»»

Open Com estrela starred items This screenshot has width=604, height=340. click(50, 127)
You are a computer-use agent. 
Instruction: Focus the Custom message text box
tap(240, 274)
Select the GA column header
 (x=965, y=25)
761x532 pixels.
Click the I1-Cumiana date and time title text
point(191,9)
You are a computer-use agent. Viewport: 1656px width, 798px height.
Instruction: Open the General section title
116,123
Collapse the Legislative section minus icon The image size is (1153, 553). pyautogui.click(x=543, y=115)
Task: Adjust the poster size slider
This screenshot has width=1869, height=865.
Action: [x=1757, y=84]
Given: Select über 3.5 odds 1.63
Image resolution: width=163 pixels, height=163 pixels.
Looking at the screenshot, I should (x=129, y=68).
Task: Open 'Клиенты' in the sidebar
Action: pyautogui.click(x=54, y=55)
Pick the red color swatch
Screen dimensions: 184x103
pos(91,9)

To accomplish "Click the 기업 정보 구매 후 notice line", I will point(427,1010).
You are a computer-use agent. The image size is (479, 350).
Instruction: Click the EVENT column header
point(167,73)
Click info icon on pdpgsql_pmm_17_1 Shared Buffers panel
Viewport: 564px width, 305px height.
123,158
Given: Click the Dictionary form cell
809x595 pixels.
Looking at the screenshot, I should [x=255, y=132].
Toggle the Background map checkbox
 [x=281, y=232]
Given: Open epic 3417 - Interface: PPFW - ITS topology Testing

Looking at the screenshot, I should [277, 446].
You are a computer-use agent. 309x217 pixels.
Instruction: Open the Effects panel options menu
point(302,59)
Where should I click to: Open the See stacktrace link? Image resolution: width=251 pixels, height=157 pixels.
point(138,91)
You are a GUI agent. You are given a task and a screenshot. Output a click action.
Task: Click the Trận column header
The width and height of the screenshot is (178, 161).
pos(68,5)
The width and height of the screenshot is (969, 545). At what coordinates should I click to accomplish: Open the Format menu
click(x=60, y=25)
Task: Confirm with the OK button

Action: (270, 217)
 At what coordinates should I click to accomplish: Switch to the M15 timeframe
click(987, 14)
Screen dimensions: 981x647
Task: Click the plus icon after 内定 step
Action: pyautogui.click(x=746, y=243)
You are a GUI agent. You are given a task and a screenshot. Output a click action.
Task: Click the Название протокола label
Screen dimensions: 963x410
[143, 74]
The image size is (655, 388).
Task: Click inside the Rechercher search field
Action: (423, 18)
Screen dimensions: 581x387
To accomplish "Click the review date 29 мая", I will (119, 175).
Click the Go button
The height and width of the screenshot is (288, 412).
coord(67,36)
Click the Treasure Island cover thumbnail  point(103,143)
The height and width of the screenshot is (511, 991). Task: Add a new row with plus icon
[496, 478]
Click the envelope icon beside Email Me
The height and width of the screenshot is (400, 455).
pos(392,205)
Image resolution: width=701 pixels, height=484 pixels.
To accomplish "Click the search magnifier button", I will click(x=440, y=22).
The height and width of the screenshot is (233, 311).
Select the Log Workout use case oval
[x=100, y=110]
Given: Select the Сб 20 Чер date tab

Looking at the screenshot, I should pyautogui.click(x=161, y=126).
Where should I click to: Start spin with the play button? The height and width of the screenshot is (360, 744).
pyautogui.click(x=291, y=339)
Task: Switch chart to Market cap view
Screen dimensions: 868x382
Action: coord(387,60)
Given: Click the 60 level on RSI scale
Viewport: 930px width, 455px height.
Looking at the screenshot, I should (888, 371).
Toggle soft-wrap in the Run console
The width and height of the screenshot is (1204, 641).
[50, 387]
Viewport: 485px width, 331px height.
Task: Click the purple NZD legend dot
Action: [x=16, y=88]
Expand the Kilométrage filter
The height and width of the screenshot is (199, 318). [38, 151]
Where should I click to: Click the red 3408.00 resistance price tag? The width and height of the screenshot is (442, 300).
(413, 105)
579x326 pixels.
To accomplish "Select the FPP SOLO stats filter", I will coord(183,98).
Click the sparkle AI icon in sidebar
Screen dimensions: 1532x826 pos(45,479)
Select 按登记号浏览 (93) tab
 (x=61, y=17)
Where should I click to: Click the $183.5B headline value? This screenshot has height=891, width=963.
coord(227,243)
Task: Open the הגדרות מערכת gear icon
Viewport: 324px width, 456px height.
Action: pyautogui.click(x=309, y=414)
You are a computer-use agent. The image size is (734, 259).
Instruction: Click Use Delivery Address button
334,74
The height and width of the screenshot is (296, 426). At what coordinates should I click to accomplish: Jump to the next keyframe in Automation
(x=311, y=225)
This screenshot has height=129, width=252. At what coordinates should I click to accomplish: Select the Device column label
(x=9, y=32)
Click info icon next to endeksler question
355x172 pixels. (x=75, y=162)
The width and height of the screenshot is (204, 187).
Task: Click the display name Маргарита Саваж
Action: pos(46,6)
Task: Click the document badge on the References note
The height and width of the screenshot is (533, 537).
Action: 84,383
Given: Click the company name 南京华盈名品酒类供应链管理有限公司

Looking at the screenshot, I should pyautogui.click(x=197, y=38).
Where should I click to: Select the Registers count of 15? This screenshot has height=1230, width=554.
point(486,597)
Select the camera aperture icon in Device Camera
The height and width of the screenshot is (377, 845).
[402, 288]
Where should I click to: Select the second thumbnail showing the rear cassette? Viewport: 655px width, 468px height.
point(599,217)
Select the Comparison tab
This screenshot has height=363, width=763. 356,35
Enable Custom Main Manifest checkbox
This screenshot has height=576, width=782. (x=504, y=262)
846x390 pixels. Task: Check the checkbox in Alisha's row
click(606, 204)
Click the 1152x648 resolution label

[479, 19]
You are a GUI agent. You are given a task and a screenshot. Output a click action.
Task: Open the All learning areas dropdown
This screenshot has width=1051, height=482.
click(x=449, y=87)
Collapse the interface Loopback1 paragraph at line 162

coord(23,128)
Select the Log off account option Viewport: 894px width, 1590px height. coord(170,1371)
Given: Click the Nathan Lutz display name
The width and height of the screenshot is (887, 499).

««

■ **ACTION ITEM**
Look above for the line with "The width and height of the screenshot is (178, 161)." and the line with "Given: Click the 60 level on RSI scale". Retype those two lines and every line between them exactly, adding nothing.

■ **ANSWER BELOW**
The width and height of the screenshot is (178, 161).
pos(68,5)
The width and height of the screenshot is (969, 545). At what coordinates should I click to accomplish: Open the Format menu
click(x=60, y=25)
Task: Confirm with the OK button

Action: (270, 217)
 At what coordinates should I click to accomplish: Switch to the M15 timeframe
click(987, 14)
Screen dimensions: 981x647
Task: Click the plus icon after 内定 step
Action: pyautogui.click(x=746, y=243)
You are a GUI agent. You are given a task and a screenshot. Output a click action.
Task: Click the Название протокола label
Screen dimensions: 963x410
[143, 74]
The image size is (655, 388).
Task: Click inside the Rechercher search field
Action: (423, 18)
Screen dimensions: 581x387
To accomplish "Click the review date 29 мая", I will (119, 175).
Click the Go button
The height and width of the screenshot is (288, 412).
coord(67,36)
Click the Treasure Island cover thumbnail  point(103,143)
The height and width of the screenshot is (511, 991). Task: Add a new row with plus icon
[496, 478]
Click the envelope icon beside Email Me
The height and width of the screenshot is (400, 455).
pos(392,205)
Image resolution: width=701 pixels, height=484 pixels.
To accomplish "Click the search magnifier button", I will click(x=440, y=22).
The height and width of the screenshot is (233, 311).
Select the Log Workout use case oval
[x=100, y=110]
Given: Select the Сб 20 Чер date tab

Looking at the screenshot, I should pyautogui.click(x=161, y=126).
Where should I click to: Start spin with the play button? The height and width of the screenshot is (360, 744).
pyautogui.click(x=291, y=339)
Task: Switch chart to Market cap view
Screen dimensions: 868x382
Action: coord(387,60)
Given: Click the 60 level on RSI scale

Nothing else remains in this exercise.